Source passage:

She explained to the publication: “We knew there was an issue, but we weren’t sure what it was. We contacted our Public Health nurse and she organised a batch of Speech and Language therapy from the HSE.

“Her preschool teacher was concerned that she was a little clumsy and wasn’t keeping up. When she started primary school, her teacher there also pointed it out.”

She added that it took a while to realise it was Evelyn’s sight: “It’s not the first thing you think of.

“We thought it was a sensory issue and she was having problems filtering out the non-important things to get to the important things.“

Evelyn with her parents and siblings (RSVP)

In early 2021, when she had turned just five years old Evelyn was assessed by an occupational therapist for dyspraxia.

“She was diagnosed with it,” Jolene said. “But we noticed that she had difficulty making out curves and she didn’t always know if someone was in the room with her. We came to the conclusion it was an issue with her sight.

“She was coming in from the bright outside, into darker lights indoors and she was feeling the walls.”

Evelyn was then brought to get her eyes tested and a pigmentation on the edges of her retina was found so she was referred to Temple Street for further testing.

Supplied material:
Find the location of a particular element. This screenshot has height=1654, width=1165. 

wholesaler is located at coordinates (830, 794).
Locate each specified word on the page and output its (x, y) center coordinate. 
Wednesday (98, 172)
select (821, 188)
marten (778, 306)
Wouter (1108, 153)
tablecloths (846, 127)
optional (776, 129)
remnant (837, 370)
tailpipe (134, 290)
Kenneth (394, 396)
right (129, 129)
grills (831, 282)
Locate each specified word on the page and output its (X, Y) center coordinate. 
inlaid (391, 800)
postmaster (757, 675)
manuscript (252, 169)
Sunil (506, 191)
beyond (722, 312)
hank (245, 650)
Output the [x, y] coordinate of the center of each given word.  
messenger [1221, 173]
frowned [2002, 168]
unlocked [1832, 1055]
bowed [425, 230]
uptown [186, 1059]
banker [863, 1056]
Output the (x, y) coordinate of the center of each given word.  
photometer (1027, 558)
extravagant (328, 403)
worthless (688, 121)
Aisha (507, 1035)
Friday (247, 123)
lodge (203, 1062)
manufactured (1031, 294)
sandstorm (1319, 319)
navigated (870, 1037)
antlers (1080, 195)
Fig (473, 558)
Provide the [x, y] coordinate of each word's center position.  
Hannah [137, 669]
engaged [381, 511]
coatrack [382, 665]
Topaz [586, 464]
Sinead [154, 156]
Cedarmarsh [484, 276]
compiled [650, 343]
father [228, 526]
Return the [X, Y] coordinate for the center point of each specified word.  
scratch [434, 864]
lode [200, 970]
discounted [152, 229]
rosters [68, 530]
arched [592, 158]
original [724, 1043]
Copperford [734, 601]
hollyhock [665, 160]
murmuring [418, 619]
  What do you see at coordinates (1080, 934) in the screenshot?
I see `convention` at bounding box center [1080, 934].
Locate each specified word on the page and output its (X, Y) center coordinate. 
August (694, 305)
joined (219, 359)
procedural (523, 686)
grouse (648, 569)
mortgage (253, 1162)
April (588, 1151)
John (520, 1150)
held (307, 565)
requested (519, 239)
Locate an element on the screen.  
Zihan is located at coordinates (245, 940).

Exercise details:
Answer these questions from the passage about Evelyn's sight:
1. Who organised a batch of Speech and Language therapy?
2. What condition did an occupational therapist assess Evelyn for in early 2021?
3. What was found when Evelyn's eyes were tested?
The listing is separate material, unrelated to the passage about Evelyn's sight.

Your solution:
1. Their Public Health nurse organised it, from the HSE.
2. Dyspraxia.
3. A pigmentation on the edges of her retina.